Bel fıtığı rahatsızlığından evde yatmak zorunda kaldığım dönemde bu fikir şekillendi. Günlük hayatın telaşesine istemeden de olsa ara verdim. Bu durum neleri kaçırdığımı düşündürdü, hayal edip yapamadığım şeyleri düşündüm. Çok film takip eden biri olarak ne Türk ne de dünya sinemasında eczacı üzerine bir film olmadığını fark ettim. Eczacılar hariç her hayat anlatılmış beyaz perdede; avukat, doktor, bakkal vs. tüm hayatlar… İlk düşünce böyle şekillendi. Eczacıyı anlatan bir film çekebilir miyim? Yattığım yerden bir hikaye tasarladım kabaca. Sonra senaryo yazımı üzerine kitaplar okudum. Okuduğum bir kural beni cesaretlendirdi. Senaryo günlük dilde yazılır. Çünkü senaryo görücüye çıkmaz, film olarak karşımıza gelir. Betimleme, teşbih, tariz ve bunun gibi romanlarda kullanılan edebi unsurlar kullanılmaz. Yalın, net, farklı olmalı. Kaba hikayeyi genişlettim, replikler, ayrıntılar ekledim. Yaşanabilecek olayların yanına fantastik öğeler de ekledim. Düzeltmeler ile beraber bu süreç altı ay sürdü.
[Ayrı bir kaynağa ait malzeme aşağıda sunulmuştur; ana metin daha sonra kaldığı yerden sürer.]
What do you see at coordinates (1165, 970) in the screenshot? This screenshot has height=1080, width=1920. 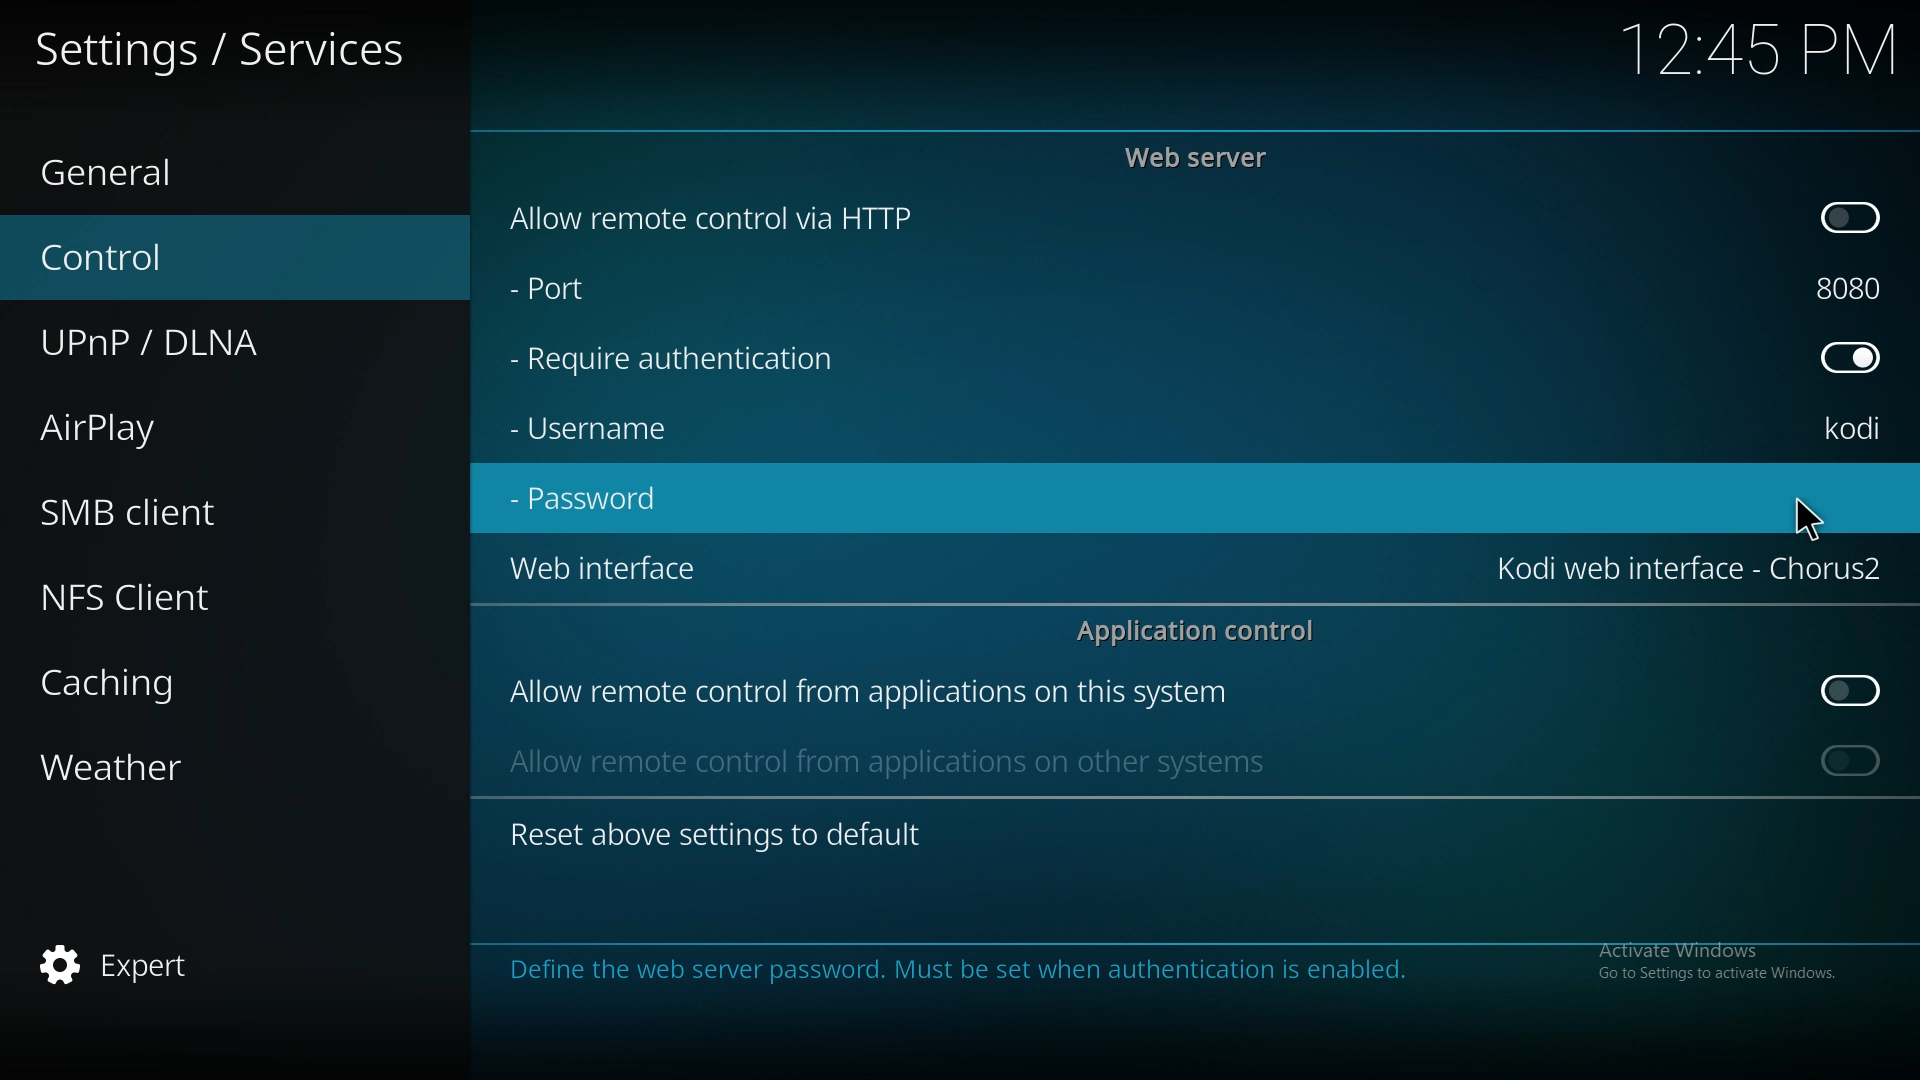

Filmle ilgili detayları okuyunca, videoları izleyince karşımıza; aksiyon, fantastik, mizah, gerilim ve daha birçok tanımla tanımlanabilecek bir film çıkıyor. Siz filmin türünü nasıl tanımlıyorsunuz?
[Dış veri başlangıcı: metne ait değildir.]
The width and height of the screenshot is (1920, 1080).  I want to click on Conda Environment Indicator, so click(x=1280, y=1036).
Kara mizah, gerilim-gizem hikayesi olduğunu söylemek bence daha doğru. Aksiyon sahneleri var filmde ama çekilmiş bu sahneler hikayenin ihtiyacı olduğu için var. Demek istediğim sırf aksiyon olsun diye bir plan koymadık. Hikaye belli noktalarında aksiyona ihtiyaç duyuyordu.
Filmdeki aksiyon sahnelerinde gerçekliği yakalamak için ciddi çaba sarf edildiğini okuduk. Neydi bunlar?
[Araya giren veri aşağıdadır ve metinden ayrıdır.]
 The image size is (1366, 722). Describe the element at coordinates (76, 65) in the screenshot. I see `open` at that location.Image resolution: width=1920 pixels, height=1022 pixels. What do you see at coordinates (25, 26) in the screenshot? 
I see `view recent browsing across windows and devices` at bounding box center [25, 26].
Herhalde en dikkat çekeni iki arabanın çarpıştığı sahnedir. Hollywood’da bu işler çok kolay yapılıyor. Ama değil Konya’da, Türkiye’de bu sahneyi çektirebileceğimiz bir firma olduğunu sanmıyorum. O yüzden arkadaşlarım bu sahneyi animasyon, 3D yapalım dediler. Bu çok da kolay olurdu ama gerçekliği düşük olur diye bunu tercih etmedik. Eczacının karakterine en uygun aracın kaslı bir Amerikan arabası olduğuna karar verdik. Ancak böyle bir araç alacak ve sonra da bunu patlatacak bir bütçemiz yoktu. Sahibi olduğum Lal Sanat Atölyesi’nde bu aracın hemen hemen aynı ölçülerde bir “benzeri”ni yaptık. Dublör olmadığı için de bu iki aracın çarpıştırılmasını sağlayacak uzaktan kumandalı bir sistem yaptık. Türk sinemasında çok yapılan şeyler değil bunlar sanırım. Bunun yanı sıra platolar, silikon yumruklar, kan fışkırması için farklı sistemler, kısa namlulu tüfekler ve spoiler olacağı için çok bahsedemeyeceğim greenbox dekorlar yaptık.
Oyuncularla bir araya geliş, cast süreci nasıl şekillendi? Rol ve oyuncu uyumunda aradığınız neydi ve bulabildiniz mi?
Daha yazarken aklımda oluşan isimler vardı. Her oyuncuya teklifi bilinçli götürdük. Cemal Hünal’ın takip ettiğim kadarıyla Eczacı için biçilmiş kaftan olduğunu düşünüyordum. Ruhi Sarı’nın canlandırdığı karakter de ekstrem bir karakterdi. Aklımızdan geçen tüm isimler teklifi kabul edip bizi çok onore etti.
Mesleğiniz sorulduğunda ne cevap veriyorsunuz ve üniversitelerde istediği bölümde okuyamayıp hayalleri bambaşka olan gençlere ne önerirsiniz?
Ben isteyerek ve severek eczacı oldum. O yüzden ilk göz ağrımın yeri başkadır. İstediği bölümde okuyamayan kardeşlerime tavsiyem; sadece bir mesleğimiz olur gibi bir kısıtlamayı düşünmesinler. Da Vinci doğru bir örnek olur sanırım. Bileklerine birkaç bilezik daha taksınlar.